The higher accuracy is the first advantage in the DL text classification. The accuracy will improve when you train the model more. Also, you can have this accuracy without considering what text values are useful features to predict the class. You just need to specify your text data and its classes in your training data set using the Assistant UI. 

The Assistant generates a fine-tuning SPL for you, runs it in the background, and shows the progress. A big difference between DL and ML is that DL takes much more time to train the model. The Assistant will show you how long the fine-tuning will take so you don't have to wait in front of your display.

 a fine-tuning SPL

Ability to reduce false positives

Fitting a new model takes a long time in DL. But, from the nature of the text classification, you would probably not need to fine-tune it frequently. Once a week or even once a month would be enough depending on your business use case. And, you'll find a longer fit duration makes sense when you know the second advantage. That is the capability to show you how much the prediction can be positive with the probability field.

probability field

False positives (FP) are a significant issue in most ML implementations. DL text classification can help you to reduce the FP besides its high accuracy. You can filter out the low-probability predictions from your results to make your result set with fewer FP predictions.
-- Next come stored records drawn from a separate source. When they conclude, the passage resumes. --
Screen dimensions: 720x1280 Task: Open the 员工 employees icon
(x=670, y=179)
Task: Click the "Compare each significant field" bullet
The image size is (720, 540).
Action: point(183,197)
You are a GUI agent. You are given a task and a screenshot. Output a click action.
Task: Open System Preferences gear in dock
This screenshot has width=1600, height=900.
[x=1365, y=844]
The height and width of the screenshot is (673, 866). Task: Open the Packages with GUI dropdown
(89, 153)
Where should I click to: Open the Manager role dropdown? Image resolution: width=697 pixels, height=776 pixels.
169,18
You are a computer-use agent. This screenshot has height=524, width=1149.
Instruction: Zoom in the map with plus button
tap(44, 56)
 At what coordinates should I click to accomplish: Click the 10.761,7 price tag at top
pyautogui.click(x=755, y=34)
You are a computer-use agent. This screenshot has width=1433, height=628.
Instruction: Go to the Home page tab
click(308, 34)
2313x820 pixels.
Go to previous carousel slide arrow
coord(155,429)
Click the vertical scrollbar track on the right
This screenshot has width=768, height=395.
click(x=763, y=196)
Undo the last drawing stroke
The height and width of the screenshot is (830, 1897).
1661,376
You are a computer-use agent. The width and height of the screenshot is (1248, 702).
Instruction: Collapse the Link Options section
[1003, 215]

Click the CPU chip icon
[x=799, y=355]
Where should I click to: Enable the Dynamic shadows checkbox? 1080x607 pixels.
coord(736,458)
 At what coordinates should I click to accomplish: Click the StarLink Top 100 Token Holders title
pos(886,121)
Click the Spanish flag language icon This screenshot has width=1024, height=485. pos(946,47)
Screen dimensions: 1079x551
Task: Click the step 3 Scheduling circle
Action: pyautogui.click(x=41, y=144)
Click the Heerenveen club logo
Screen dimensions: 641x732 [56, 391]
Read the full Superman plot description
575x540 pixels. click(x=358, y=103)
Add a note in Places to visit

Below is an example showing how much you can improve the score by filtering out the predictions with a lower than 90% probability.

Deep Learning Text Classification (Transformers BERT with probability filter at 90%)

Accuracy Precision Recall F1
0.77 0.71 0.58 0.61


You will need to examine the low-probability predictions by the human eye. The third advantage in the DL text classification will shine in this phase. The low probability prediction typically has two or more high scores in different predicted classes. By adjusting the SPL the assistant generates, you can easily compare the high-scored classes to see why your model failed in the prediction.

text classification

The example above indicates that the scores between the computer science and statistics classes are so close. You can see why the probability of the positive prediction was low by comparing the high-score classes. It should sometimes be challenging, even for a human, to judge which class can be suitable. You can use such data to reinforce your model.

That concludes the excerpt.